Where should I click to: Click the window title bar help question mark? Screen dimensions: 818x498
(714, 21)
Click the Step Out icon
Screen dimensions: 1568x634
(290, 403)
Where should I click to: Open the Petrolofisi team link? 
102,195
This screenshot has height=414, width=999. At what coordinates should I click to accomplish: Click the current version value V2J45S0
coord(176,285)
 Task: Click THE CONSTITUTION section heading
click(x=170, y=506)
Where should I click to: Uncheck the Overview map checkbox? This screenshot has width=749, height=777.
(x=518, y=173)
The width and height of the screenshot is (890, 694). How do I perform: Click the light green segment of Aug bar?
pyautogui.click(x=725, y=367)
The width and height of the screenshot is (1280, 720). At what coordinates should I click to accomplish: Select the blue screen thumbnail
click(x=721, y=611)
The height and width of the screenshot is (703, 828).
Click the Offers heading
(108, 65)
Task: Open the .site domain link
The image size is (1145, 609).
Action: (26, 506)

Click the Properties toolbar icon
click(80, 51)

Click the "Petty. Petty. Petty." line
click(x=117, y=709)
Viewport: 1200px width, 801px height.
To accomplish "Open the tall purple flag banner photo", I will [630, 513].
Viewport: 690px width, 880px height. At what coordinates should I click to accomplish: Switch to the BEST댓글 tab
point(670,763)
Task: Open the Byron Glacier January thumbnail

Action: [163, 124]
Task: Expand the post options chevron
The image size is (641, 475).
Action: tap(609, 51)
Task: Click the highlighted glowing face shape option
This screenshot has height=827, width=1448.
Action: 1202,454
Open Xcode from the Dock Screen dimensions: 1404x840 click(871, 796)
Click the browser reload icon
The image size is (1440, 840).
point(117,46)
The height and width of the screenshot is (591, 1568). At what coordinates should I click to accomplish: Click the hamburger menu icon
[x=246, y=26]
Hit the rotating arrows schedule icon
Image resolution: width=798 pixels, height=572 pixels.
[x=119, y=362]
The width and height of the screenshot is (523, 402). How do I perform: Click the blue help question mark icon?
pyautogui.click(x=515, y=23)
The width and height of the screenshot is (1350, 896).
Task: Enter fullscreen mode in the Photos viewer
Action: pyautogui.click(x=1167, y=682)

---+---

PROBLEM TO SOLVE — Return, word for word, the part of the listing that starts with the line containing "This screenshot has height=414, width=999." and ends with the line containing "[x=119, y=362]", including both of those lines.

RESPONSE —
This screenshot has height=414, width=999. At what coordinates should I click to accomplish: Click the current version value V2J45S0
coord(176,285)
 Task: Click THE CONSTITUTION section heading
click(x=170, y=506)
Where should I click to: Uncheck the Overview map checkbox? This screenshot has width=749, height=777.
(x=518, y=173)
The width and height of the screenshot is (890, 694). How do I perform: Click the light green segment of Aug bar?
pyautogui.click(x=725, y=367)
The width and height of the screenshot is (1280, 720). At what coordinates should I click to accomplish: Select the blue screen thumbnail
click(x=721, y=611)
The height and width of the screenshot is (703, 828).
Click the Offers heading
(108, 65)
Task: Open the .site domain link
The image size is (1145, 609).
Action: (26, 506)

Click the Properties toolbar icon
click(80, 51)

Click the "Petty. Petty. Petty." line
click(x=117, y=709)
Viewport: 1200px width, 801px height.
To accomplish "Open the tall purple flag banner photo", I will [630, 513].
Viewport: 690px width, 880px height. At what coordinates should I click to accomplish: Switch to the BEST댓글 tab
point(670,763)
Task: Open the Byron Glacier January thumbnail

Action: [163, 124]
Task: Expand the post options chevron
The image size is (641, 475).
Action: tap(609, 51)
Task: Click the highlighted glowing face shape option
This screenshot has height=827, width=1448.
Action: 1202,454
Open Xcode from the Dock Screen dimensions: 1404x840 click(871, 796)
Click the browser reload icon
The image size is (1440, 840).
point(117,46)
The height and width of the screenshot is (591, 1568). At what coordinates should I click to accomplish: Click the hamburger menu icon
[x=246, y=26]
Hit the rotating arrows schedule icon
Image resolution: width=798 pixels, height=572 pixels.
[x=119, y=362]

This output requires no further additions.